___ SOURCE RECORDS

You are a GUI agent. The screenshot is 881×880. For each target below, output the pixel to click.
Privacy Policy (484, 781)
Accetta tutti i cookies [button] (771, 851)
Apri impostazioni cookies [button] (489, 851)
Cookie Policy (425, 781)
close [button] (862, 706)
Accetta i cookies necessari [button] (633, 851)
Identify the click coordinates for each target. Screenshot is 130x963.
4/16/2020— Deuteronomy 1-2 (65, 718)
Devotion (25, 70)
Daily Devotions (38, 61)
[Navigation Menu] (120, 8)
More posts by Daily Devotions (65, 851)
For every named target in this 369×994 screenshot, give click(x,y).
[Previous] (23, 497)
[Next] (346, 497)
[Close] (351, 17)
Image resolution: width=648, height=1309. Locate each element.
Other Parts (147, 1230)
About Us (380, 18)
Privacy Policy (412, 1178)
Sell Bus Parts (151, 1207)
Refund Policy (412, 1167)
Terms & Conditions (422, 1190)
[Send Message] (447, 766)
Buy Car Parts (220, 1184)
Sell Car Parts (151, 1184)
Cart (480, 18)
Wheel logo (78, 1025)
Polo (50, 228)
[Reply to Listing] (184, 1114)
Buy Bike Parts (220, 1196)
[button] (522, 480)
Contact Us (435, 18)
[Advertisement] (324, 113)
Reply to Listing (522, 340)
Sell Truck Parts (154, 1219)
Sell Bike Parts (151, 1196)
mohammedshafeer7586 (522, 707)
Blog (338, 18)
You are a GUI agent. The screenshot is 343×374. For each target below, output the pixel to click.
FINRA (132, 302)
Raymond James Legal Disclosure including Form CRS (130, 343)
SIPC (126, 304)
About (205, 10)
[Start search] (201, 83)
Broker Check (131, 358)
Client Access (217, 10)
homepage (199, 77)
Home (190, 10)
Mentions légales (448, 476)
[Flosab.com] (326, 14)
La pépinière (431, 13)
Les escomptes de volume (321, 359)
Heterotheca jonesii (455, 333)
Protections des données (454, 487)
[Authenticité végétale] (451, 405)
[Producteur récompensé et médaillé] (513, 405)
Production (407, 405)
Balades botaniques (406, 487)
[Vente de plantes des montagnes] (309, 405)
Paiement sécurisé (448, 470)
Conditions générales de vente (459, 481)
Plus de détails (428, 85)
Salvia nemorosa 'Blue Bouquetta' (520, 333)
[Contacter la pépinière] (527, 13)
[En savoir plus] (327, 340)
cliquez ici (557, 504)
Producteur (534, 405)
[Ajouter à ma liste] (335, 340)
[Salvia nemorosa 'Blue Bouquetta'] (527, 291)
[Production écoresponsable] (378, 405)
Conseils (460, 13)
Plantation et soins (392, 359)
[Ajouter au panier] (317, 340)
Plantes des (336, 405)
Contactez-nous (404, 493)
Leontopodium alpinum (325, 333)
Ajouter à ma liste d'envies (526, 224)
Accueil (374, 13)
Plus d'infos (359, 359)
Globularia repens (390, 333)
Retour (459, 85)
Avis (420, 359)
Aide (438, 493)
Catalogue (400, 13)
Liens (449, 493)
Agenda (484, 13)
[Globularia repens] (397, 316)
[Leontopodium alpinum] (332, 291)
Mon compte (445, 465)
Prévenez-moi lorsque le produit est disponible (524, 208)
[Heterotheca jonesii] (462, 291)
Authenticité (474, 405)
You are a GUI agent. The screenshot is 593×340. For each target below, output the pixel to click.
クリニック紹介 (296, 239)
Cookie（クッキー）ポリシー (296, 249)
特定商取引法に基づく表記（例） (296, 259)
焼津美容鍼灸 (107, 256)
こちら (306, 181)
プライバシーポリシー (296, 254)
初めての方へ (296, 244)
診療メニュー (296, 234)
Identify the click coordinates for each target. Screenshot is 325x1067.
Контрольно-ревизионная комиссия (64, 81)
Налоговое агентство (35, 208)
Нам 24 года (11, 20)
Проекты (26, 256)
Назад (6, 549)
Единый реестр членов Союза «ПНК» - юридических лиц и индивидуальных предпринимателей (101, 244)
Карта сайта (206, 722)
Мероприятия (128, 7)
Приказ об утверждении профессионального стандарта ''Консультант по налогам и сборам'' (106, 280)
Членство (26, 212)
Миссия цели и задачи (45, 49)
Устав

______

Copy every line of the records above verbatim, from the first to the last.

You are a GUI agent. The screenshot is 881×880. For each target below, output the pixel to click.
Privacy Policy (484, 781)
Accetta tutti i cookies [button] (771, 851)
Apri impostazioni cookies [button] (489, 851)
Cookie Policy (425, 781)
close [button] (862, 706)
Accetta i cookies necessari [button] (633, 851)
Identify the click coordinates for each target. Screenshot is 130x963.
4/16/2020— Deuteronomy 1-2 (65, 718)
Devotion (25, 70)
Daily Devotions (38, 61)
[Navigation Menu] (120, 8)
More posts by Daily Devotions (65, 851)
For every named target in this 369×994 screenshot, give click(x,y).
[Previous] (23, 497)
[Next] (346, 497)
[Close] (351, 17)
Image resolution: width=648, height=1309. Locate each element.
Other Parts (147, 1230)
About Us (380, 18)
Privacy Policy (412, 1178)
Sell Bus Parts (151, 1207)
Refund Policy (412, 1167)
Terms & Conditions (422, 1190)
[Send Message] (447, 766)
Buy Car Parts (220, 1184)
Sell Car Parts (151, 1184)
Cart (480, 18)
Wheel logo (78, 1025)
Polo (50, 228)
[Reply to Listing] (184, 1114)
Buy Bike Parts (220, 1196)
[button] (522, 480)
Contact Us (435, 18)
[Advertisement] (324, 113)
Reply to Listing (522, 340)
Sell Truck Parts (154, 1219)
Sell Bike Parts (151, 1196)
mohammedshafeer7586 (522, 707)
Blog (338, 18)
You are a GUI agent. The screenshot is 343×374. For each target below, output the pixel to click.
FINRA (132, 302)
Raymond James Legal Disclosure including Form CRS (130, 343)
SIPC (126, 304)
About (205, 10)
[Start search] (201, 83)
Broker Check (131, 358)
Client Access (217, 10)
homepage (199, 77)
Home (190, 10)
Mentions légales (448, 476)
[Flosab.com] (326, 14)
La pépinière (431, 13)
Les escomptes de volume (321, 359)
Heterotheca jonesii (455, 333)
Protections des données (454, 487)
[Authenticité végétale] (451, 405)
[Producteur récompensé et médaillé] (513, 405)
Production (407, 405)
Balades botaniques (406, 487)
[Vente de plantes des montagnes] (309, 405)
Paiement sécurisé (448, 470)
Conditions générales de vente (459, 481)
Plus de détails (428, 85)
Salvia nemorosa 'Blue Bouquetta' (520, 333)
[Contacter la pépinière] (527, 13)
[En savoir plus] (327, 340)
cliquez ici (557, 504)
Producteur (534, 405)
[Ajouter à ma liste] (335, 340)
[Salvia nemorosa 'Blue Bouquetta'] (527, 291)
[Production écoresponsable] (378, 405)
Conseils (460, 13)
Plantation et soins (392, 359)
[Ajouter au panier] (317, 340)
Plantes des (336, 405)
Contactez-nous (404, 493)
Leontopodium alpinum (325, 333)
Ajouter à ma liste d'envies (526, 224)
Accueil (374, 13)
Plus d'infos (359, 359)
Globularia repens (390, 333)
Retour (459, 85)
Avis (420, 359)
Aide (438, 493)
Catalogue (400, 13)
Liens (449, 493)
Agenda (484, 13)
[Globularia repens] (397, 316)
[Leontopodium alpinum] (332, 291)
Mon compte (445, 465)
Prévenez-moi lorsque le produit est disponible (524, 208)
[Heterotheca jonesii] (462, 291)
Authenticité (474, 405)
You are a GUI agent. The screenshot is 593×340. For each target below, output the pixel to click.
クリニック紹介 (296, 239)
Cookie（クッキー）ポリシー (296, 249)
特定商取引法に基づく表記（例） (296, 259)
焼津美容鍼灸 (107, 256)
こちら (306, 181)
プライバシーポリシー (296, 254)
初めての方へ (296, 244)
診療メニュー (296, 234)
Identify the click coordinates for each target. Screenshot is 325x1067.
Контрольно-ревизионная комиссия (64, 81)
Налоговое агентство (35, 208)
Нам 24 года (11, 20)
Проекты (26, 256)
Назад (6, 549)
Единый реестр членов Союза «ПНК» - юридических лиц и индивидуальных предпринимателей (101, 244)
Карта сайта (206, 722)
Мероприятия (128, 7)
Приказ об утверждении профессионального стандарта ''Консультант по налогам и сборам'' (106, 280)
Членство (26, 212)
Миссия цели и задачи (45, 49)
Устав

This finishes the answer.